Along with generating long-range negative feedback, actin assembly is thought to provide short-range positive feedback to enable polarity [5,70]. However, assessing the role of actin assembly in positive feedback has been challenging. Much of this difficultly has stemmed from a lack of tools for decoupling actin’s role in both types of feedback. Pharmacological inhibitors of actin polymerization like latrunculin target all actin networks and would be expected to break all actin-based feedback (i.e., resulting in pleiotropic effects). Even our more focused approach of targeting only WAVE (Figs 1 and 2) or Arp2/3 complex (Fig 3) initially failed to provide this decoupling: the actin networks assembled by each complex generate mechanical forces at the plasma membrane that are required for long-range negative feedback. It was only when we combined genetic perturbations (i.e., knockout of HEM1 or ARP2) with mechanical perturbations (to generate long-range negative feedback) that we were able to isolate and dissect the role of branched actin assembly in providing short-range positive feedback. This combined approach revealed that branched actin assembly is not required for short-range positive feedback, in contrast to the general assumptions in the field [70–73].

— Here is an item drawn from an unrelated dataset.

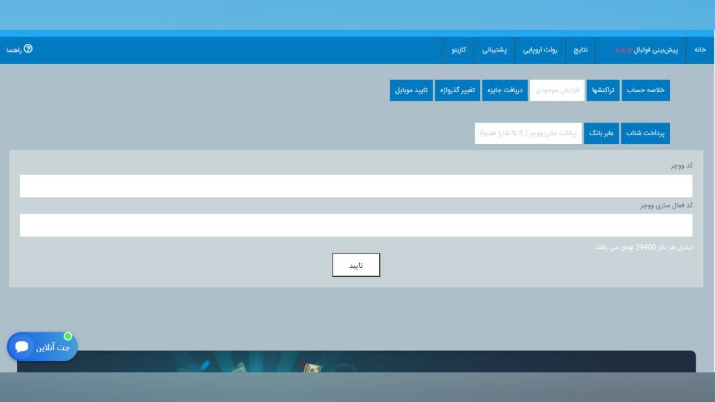The width and height of the screenshot is (715, 402).
Task: Focus the کد ووچر input field
Action: pos(356,186)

When placed under confinement, cells lacking the WAVE complex revert from having finger-like protrusions to sheet-like protrusions that resemble wild-type morphology (Fig 6A–6D), a result that is captured by even a highly simplified model describing the interplay between actin-based protrusive force and membrane bending energy (Fig C-E in S2 Fig). Our observations that WAVE-null cells polarize and migrate using blebs are consistent with prior work showing that neutrophils and other migratory cells use distinct strategies to achieve migration in different external environments [57,74–77]. However, neutrophils migrating using this bleb-based mode strongly polarize Rac activity to a small section of the plasma membrane (Fig 5B and 5C), and Rac activity coincides with protrusion formation and extension (Fig 6E and 6F). These results suggest that a branched actin-independent feedback circuit organizes the local positive feedback promoting Rac activity during this mode of migration. It is striking that neutrophils may rely on Rac activity to organize motility around both actin-rich and bleb-based protrusions, despite these protrusion types relying on very different mechanisms for their construction and for leading-edge advancement. Other cell types that migrate using blebs, such as zebrafish primordial germ cells (PGCs), rely on Rac activity to support bleb growth . Bleb-based motility in PGCs also relies on cell division cycle 42 (Cdc42)-dependent “wrinkling” of the plasma membrane to create membrane reservoirs that can be released as blebs form and expand . Because the Cdc42/WASP axis supports neutrophil polarity [10,11], it would be interesting to test whether this pathway contributes to membrane wrinkling in neutrophils. Such a mechanism would enable neutrophils to extend large amounts of membrane stores when moving through complex microenvironments in vivo or to buffer themselves against changes in cell volume caused by fluctuations in osmolarity. Rac activity may also perform the same function during both migration modes, for example, by promoting local weakening of MCAs to facilitate leading extension. In neutrophils migrating using actin-rich protrusions, local depletion of MCAs coincides with leading-edge formation . Similarly, bleb formation often relies on disruption of MCAs .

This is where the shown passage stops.